[RECORDS SHOWN]

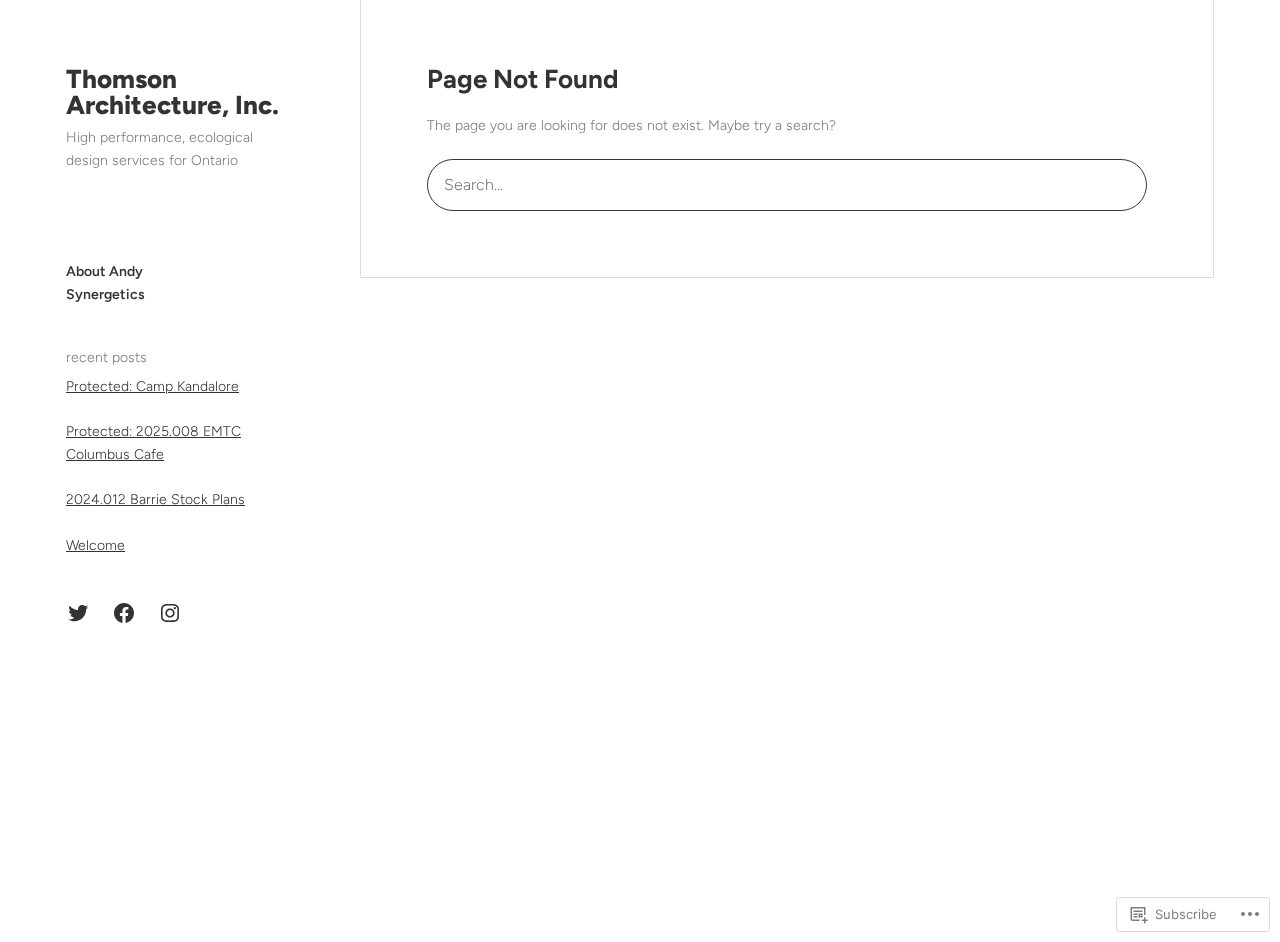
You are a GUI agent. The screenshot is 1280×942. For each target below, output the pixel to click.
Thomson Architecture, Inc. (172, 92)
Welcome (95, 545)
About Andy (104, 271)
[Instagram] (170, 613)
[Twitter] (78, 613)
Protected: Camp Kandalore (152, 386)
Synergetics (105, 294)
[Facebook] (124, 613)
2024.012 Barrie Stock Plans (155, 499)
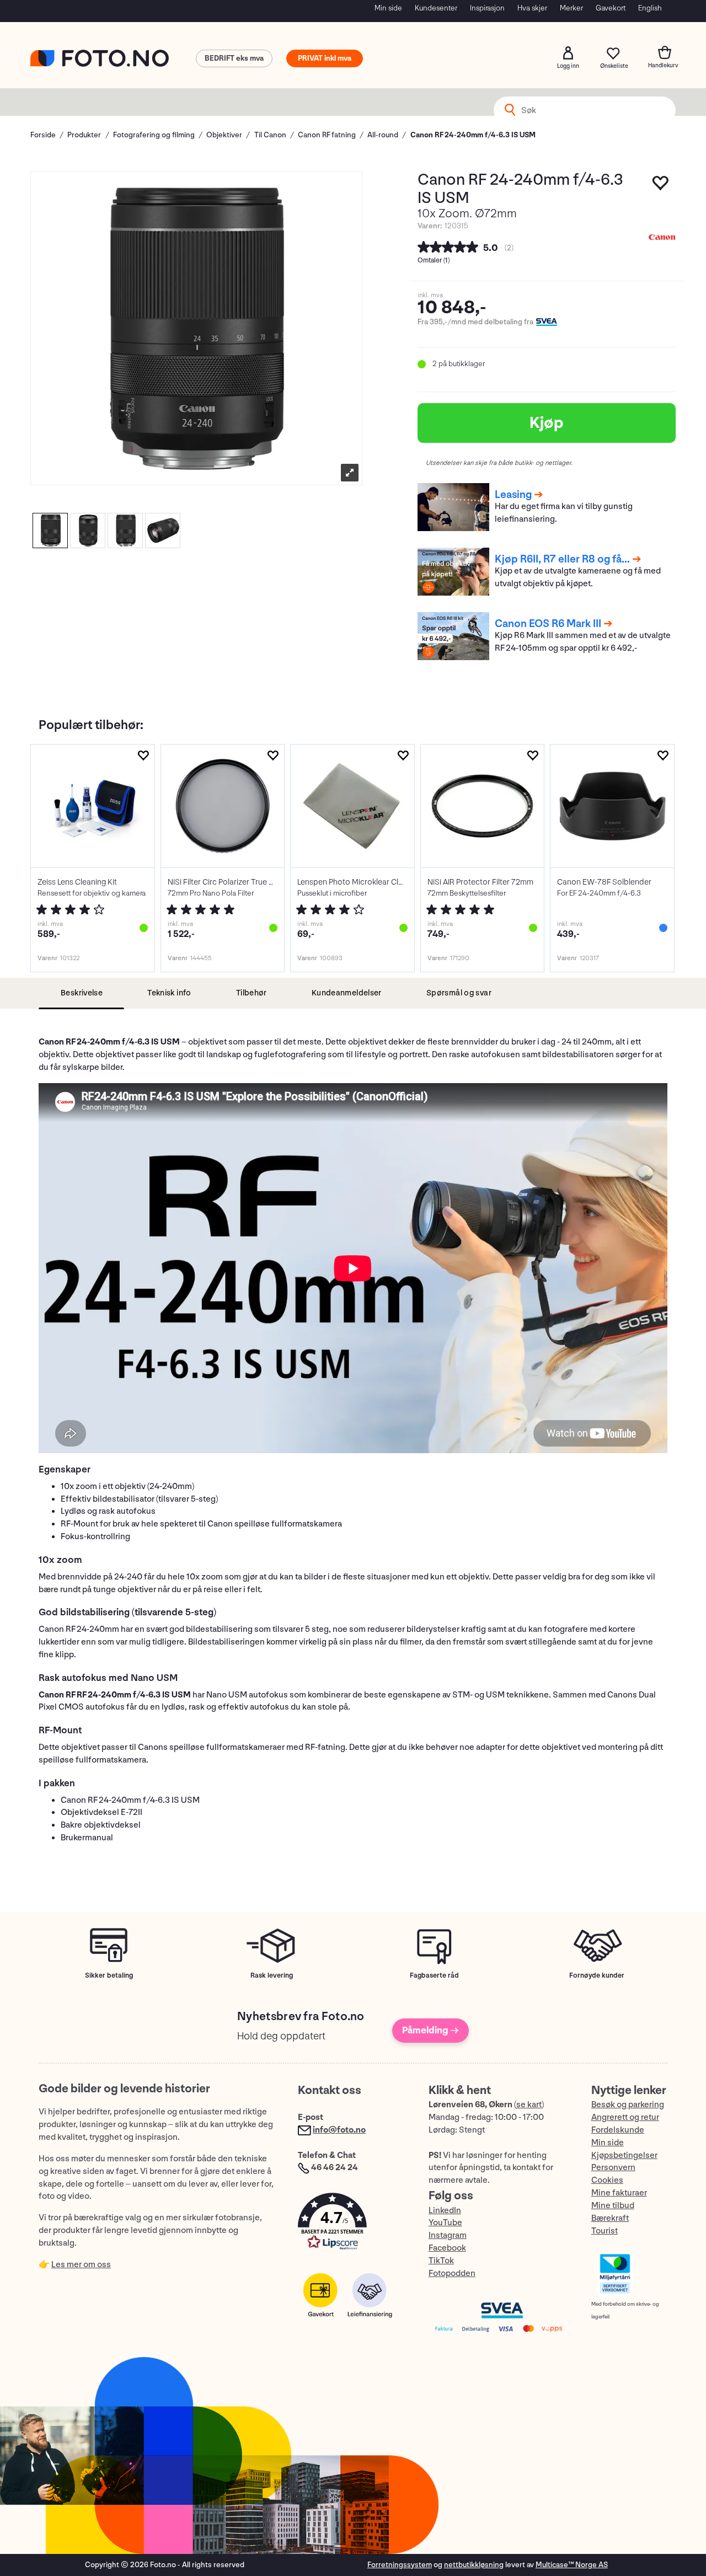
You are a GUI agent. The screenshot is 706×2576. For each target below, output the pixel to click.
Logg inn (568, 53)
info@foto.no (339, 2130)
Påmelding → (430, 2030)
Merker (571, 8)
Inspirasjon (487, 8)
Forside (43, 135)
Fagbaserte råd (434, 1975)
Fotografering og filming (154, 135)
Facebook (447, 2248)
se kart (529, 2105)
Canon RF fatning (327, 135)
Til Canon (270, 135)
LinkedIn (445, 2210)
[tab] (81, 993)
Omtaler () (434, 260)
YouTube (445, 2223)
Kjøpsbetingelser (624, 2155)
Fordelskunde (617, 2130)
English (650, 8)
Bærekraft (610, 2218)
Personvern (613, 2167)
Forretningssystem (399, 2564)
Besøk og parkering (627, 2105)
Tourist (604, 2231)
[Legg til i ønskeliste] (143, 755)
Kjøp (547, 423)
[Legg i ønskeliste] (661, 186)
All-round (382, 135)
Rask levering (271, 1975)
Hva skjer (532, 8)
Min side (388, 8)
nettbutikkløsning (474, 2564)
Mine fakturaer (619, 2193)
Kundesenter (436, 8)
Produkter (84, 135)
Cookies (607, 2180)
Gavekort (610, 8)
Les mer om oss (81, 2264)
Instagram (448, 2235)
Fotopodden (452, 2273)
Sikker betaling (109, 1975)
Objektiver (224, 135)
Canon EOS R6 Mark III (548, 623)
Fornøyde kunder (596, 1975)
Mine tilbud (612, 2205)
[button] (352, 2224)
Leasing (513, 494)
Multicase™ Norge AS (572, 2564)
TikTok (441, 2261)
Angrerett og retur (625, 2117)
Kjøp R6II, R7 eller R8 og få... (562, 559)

[/RECORDS SHOWN]

If a line falls between the first line of the records above and the line containing "Mine tilbud (612, 2205)", inclusive, retype it exactly; leave pictures out.

SOLUTION TO THE EXERCISE:
You are a GUI agent. The screenshot is 1280×942. For each target below, output the pixel to click.
Thomson Architecture, Inc. (172, 92)
Welcome (95, 545)
About Andy (104, 271)
[Instagram] (170, 613)
[Twitter] (78, 613)
Protected: Camp Kandalore (152, 386)
Synergetics (105, 294)
[Facebook] (124, 613)
2024.012 Barrie Stock Plans (155, 499)
You are a GUI agent. The screenshot is 706×2576. For each target below, output the pixel to click.
Logg inn (568, 53)
info@foto.no (339, 2130)
Påmelding → (430, 2030)
Merker (571, 8)
Inspirasjon (487, 8)
Forside (43, 135)
Fagbaserte råd (434, 1975)
Fotografering og filming (154, 135)
Facebook (447, 2248)
se kart (529, 2105)
Canon RF fatning (327, 135)
Til Canon (270, 135)
LinkedIn (445, 2210)
[tab] (81, 993)
Omtaler () (434, 260)
YouTube (445, 2223)
Kjøpsbetingelser (624, 2155)
Fordelskunde (617, 2130)
English (650, 8)
Bærekraft (610, 2218)
Personvern (613, 2167)
Forretningssystem (399, 2564)
Besøk og parkering (627, 2105)
Tourist (604, 2231)
[Legg til i ønskeliste] (143, 755)
Kjøp (547, 423)
[Legg i ønskeliste] (661, 186)
All-round (382, 135)
Rask levering (271, 1975)
Hva skjer (532, 8)
Min side (388, 8)
nettbutikkløsning (474, 2564)
Mine fakturaer (619, 2193)
Kundesenter (436, 8)
Produkter (84, 135)
Cookies (607, 2180)
Gavekort (610, 8)
Les mer om oss (81, 2264)
Instagram (448, 2235)
Fotopodden (452, 2273)
Sikker betaling (109, 1975)
Objektiver (224, 135)
Canon EOS R6 Mark III (548, 623)
Fornøyde kunder (596, 1975)
Mine tilbud (612, 2205)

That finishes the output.